Another Day...... Sept 19th 4:15pm


First and foremost I just wanna wish my bro-in-law Robbie a Happy Birthday!  I'm not sure if its actually today or you are just going out to dinner tonight. I'm sorry I'm missing your birthday dinner, i was gonna go if my my parents, but neither of them are here and I'm still working on some paperwork. So I Love You Man and I hope you have the best Birthday EVER!

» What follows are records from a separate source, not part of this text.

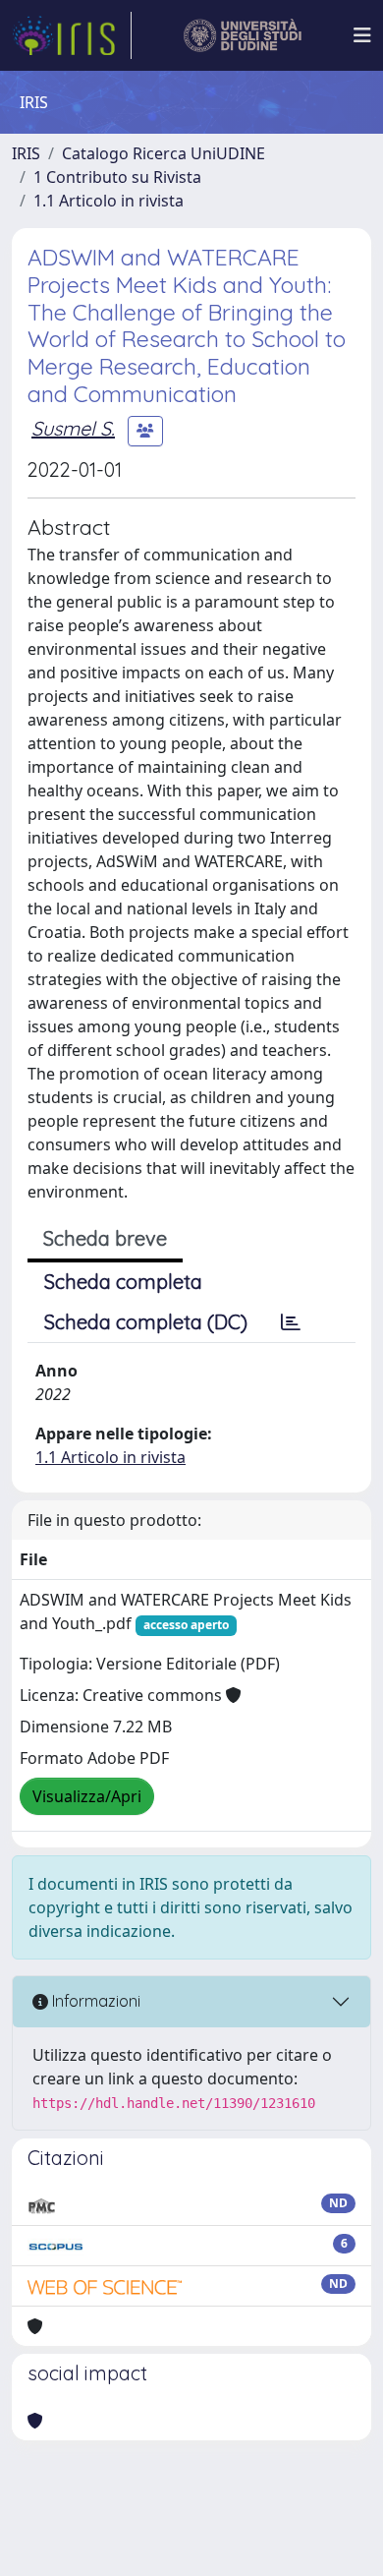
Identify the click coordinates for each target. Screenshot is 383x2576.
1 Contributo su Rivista (117, 177)
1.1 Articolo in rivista (108, 200)
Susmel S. (73, 428)
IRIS (26, 153)
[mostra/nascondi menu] (362, 35)
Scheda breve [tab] (105, 1238)
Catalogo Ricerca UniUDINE (163, 153)
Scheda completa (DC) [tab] (145, 1322)
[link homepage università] (243, 35)
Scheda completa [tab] (123, 1281)
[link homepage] (72, 35)
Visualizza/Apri (86, 1796)
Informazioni (94, 2001)
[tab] (290, 1322)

  Well I was up early this morning, I know I have a lot to do (Well thats probably a given) . I really need to finish my online Social Security/Disability application. This is day four of working on it, and I really need it to be just finished already so its one less thing to worry about. Ive already worked on it for 12-15 hours, cause I either have to stop because I have a doctors appointment, My back is me from sitting still for so long or I have to find and gather up information to answer the questions they are asking.  Ive been working on it since about 8am this morning and I finally finished the full medical History portion. Now I'm working on the full Work/Education History portion which is the final section before you review the information and hit send. I am SOO TIRED, I haven't been sleeping, my back was me and I started to get a headache from staring at the screen for soo long, so I just took a break and ate a whole wheat Bagel with Peanut butter and some apple sauce, YUM!

  So the plan is to finish this application today cause I need to get approved for better insurance like yesterday! I am still un-decided on what to do about the possibility of losing my fertility during chemotherapy, but my mother told me something that was very true, she said "Well pray and see what GOD tells you, and if he wants you to go to the fertility bank then he will provide the way for you to pay for it!" That is basically where I'm at right now, if it happens then so be it, I cant be using what little energy I have right now stressing about the life of a future child that hasn't even been thought of or conceived yet.  It would be a lot easier to decide this if I was with the woman that I wanted to spend the rest of my life with and be married to, but I'm not so that really doesn't matter.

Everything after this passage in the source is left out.